Incandescent lightbulbs produce light by using electricity to heat a thin, tungsten wire filament to temperatures of around 2,700 degrees Celsius.
This causes the filament to glow and produce a broad spectrum, warm white light.
However, lightbulbs of this type are hugely inefficient - they only convert around 2-3 per cent of the energy they use into light - the rest is wasted as heat.
Researchers at Massachusetts Institute of Technology (MIT) in US used nanotechnology to build a structure that surrounds the filament of the bulb and captures the leaking infrared radiation, reflecting it back to the filament where it is re-absorbed and then re-emitted as visible light.
The structure is made from thin layers of a type of light-controlling crystal.
The layers are stacked in a way that allows the visible wavelengths to pass through, while infrared get reflected back to the filament as if in a mirror, researchers said.
"It is not so much the material you make the surrounding structure from, it is how you arrange the material to create the optical filtering property that will recycle infra red light and let the visible light through," lead author Ognjen Illic told 'BBC News'.

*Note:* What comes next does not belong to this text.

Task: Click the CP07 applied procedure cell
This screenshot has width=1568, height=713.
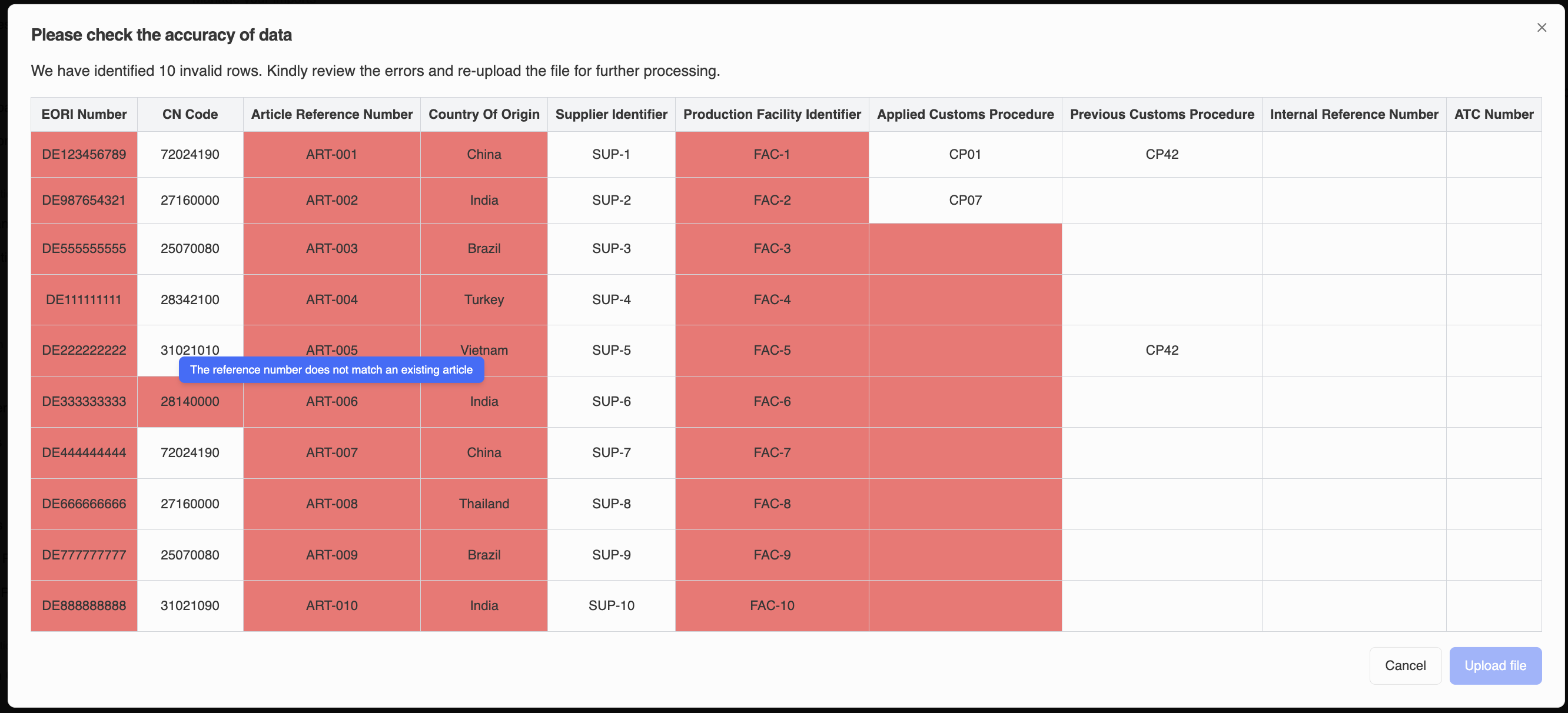Action: click(965, 200)
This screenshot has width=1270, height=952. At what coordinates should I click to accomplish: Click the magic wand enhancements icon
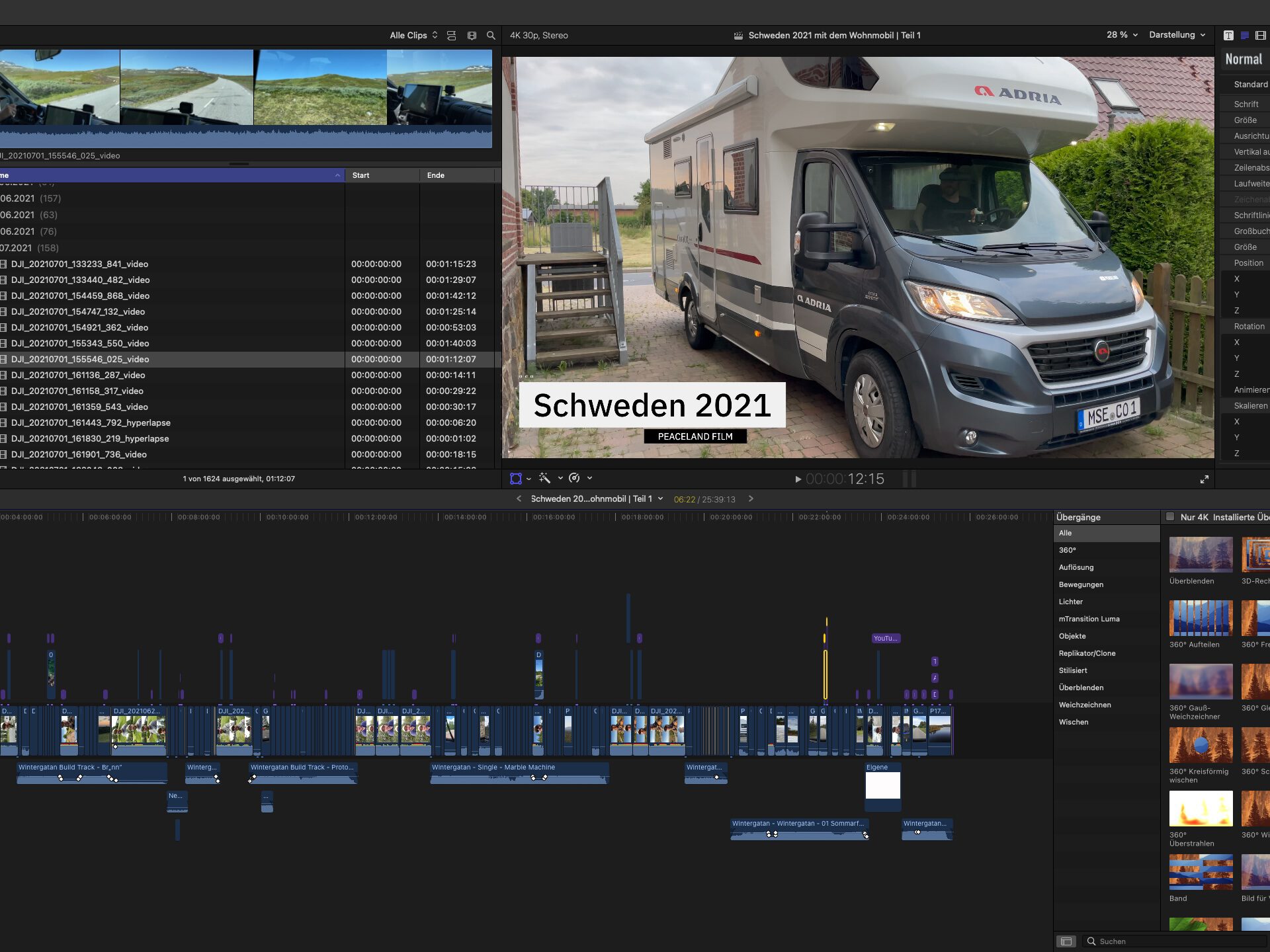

The crystal structures could boost the efficiency of incandescent bulbs to 40 per cent, making them three times more efficient than the best LED or CFL bulbs on the market.
The researchers have built their first proof-of-concept units which reach an efficiency of 6.6 per cent, which is almost three times the level of a standard incandescent bulb.
The research was published in the journal Nature Nanotechnology.